* [WHAT THE TASK ASKS]:
Every entry needs to be duplicated exactly.

* [RECORDS FOR THIS TASK]:
---

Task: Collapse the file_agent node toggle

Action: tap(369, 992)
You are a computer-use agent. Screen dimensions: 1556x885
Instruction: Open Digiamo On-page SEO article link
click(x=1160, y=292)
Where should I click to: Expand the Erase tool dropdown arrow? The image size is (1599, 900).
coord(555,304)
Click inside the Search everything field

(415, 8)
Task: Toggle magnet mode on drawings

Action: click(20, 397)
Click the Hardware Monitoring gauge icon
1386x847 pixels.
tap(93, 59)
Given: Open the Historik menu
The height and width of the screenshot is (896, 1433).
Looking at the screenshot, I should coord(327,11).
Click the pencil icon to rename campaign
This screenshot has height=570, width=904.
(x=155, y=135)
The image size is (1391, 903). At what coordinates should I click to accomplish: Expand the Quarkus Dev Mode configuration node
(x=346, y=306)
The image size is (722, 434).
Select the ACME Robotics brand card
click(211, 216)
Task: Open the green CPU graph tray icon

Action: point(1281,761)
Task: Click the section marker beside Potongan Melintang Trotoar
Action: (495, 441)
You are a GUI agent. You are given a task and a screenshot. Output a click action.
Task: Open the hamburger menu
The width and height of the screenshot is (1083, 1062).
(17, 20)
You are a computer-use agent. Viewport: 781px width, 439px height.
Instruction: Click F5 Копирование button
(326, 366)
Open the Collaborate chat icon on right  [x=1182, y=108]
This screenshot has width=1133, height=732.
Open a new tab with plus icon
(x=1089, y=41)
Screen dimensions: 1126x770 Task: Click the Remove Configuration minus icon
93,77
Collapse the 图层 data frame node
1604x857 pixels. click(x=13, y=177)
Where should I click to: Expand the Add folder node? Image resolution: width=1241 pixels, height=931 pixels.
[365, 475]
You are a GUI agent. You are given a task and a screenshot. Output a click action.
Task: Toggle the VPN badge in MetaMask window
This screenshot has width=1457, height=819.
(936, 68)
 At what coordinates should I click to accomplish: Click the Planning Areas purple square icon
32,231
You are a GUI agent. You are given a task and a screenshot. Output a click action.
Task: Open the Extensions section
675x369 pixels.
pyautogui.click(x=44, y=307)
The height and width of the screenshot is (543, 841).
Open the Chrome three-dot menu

---

* [TASK SOLUTION]:
Task: Collapse the file_agent node toggle

Action: tap(369, 992)
You are a computer-use agent. Screen dimensions: 1556x885
Instruction: Open Digiamo On-page SEO article link
click(x=1160, y=292)
Where should I click to: Expand the Erase tool dropdown arrow? The image size is (1599, 900).
coord(555,304)
Click inside the Search everything field

(415, 8)
Task: Toggle magnet mode on drawings

Action: click(20, 397)
Click the Hardware Monitoring gauge icon
1386x847 pixels.
tap(93, 59)
Given: Open the Historik menu
The height and width of the screenshot is (896, 1433).
Looking at the screenshot, I should coord(327,11).
Click the pencil icon to rename campaign
This screenshot has height=570, width=904.
(x=155, y=135)
The image size is (1391, 903). At what coordinates should I click to accomplish: Expand the Quarkus Dev Mode configuration node
(x=346, y=306)
The image size is (722, 434).
Select the ACME Robotics brand card
click(211, 216)
Task: Open the green CPU graph tray icon

Action: point(1281,761)
Task: Click the section marker beside Potongan Melintang Trotoar
Action: (495, 441)
You are a GUI agent. You are given a task and a screenshot. Output a click action.
Task: Open the hamburger menu
The width and height of the screenshot is (1083, 1062).
(17, 20)
You are a computer-use agent. Viewport: 781px width, 439px height.
Instruction: Click F5 Копирование button
(326, 366)
Open the Collaborate chat icon on right  [x=1182, y=108]
This screenshot has width=1133, height=732.
Open a new tab with plus icon
(x=1089, y=41)
Screen dimensions: 1126x770 Task: Click the Remove Configuration minus icon
93,77
Collapse the 图层 data frame node
1604x857 pixels. click(x=13, y=177)
Where should I click to: Expand the Add folder node? Image resolution: width=1241 pixels, height=931 pixels.
[365, 475]
You are a GUI agent. You are given a task and a screenshot. Output a click action.
Task: Toggle the VPN badge in MetaMask window
This screenshot has width=1457, height=819.
(936, 68)
 At what coordinates should I click to accomplish: Click the Planning Areas purple square icon
32,231
You are a GUI agent. You are given a task and a screenshot. Output a click action.
Task: Open the Extensions section
675x369 pixels.
pyautogui.click(x=44, y=307)
The height and width of the screenshot is (543, 841).
Open the Chrome three-dot menu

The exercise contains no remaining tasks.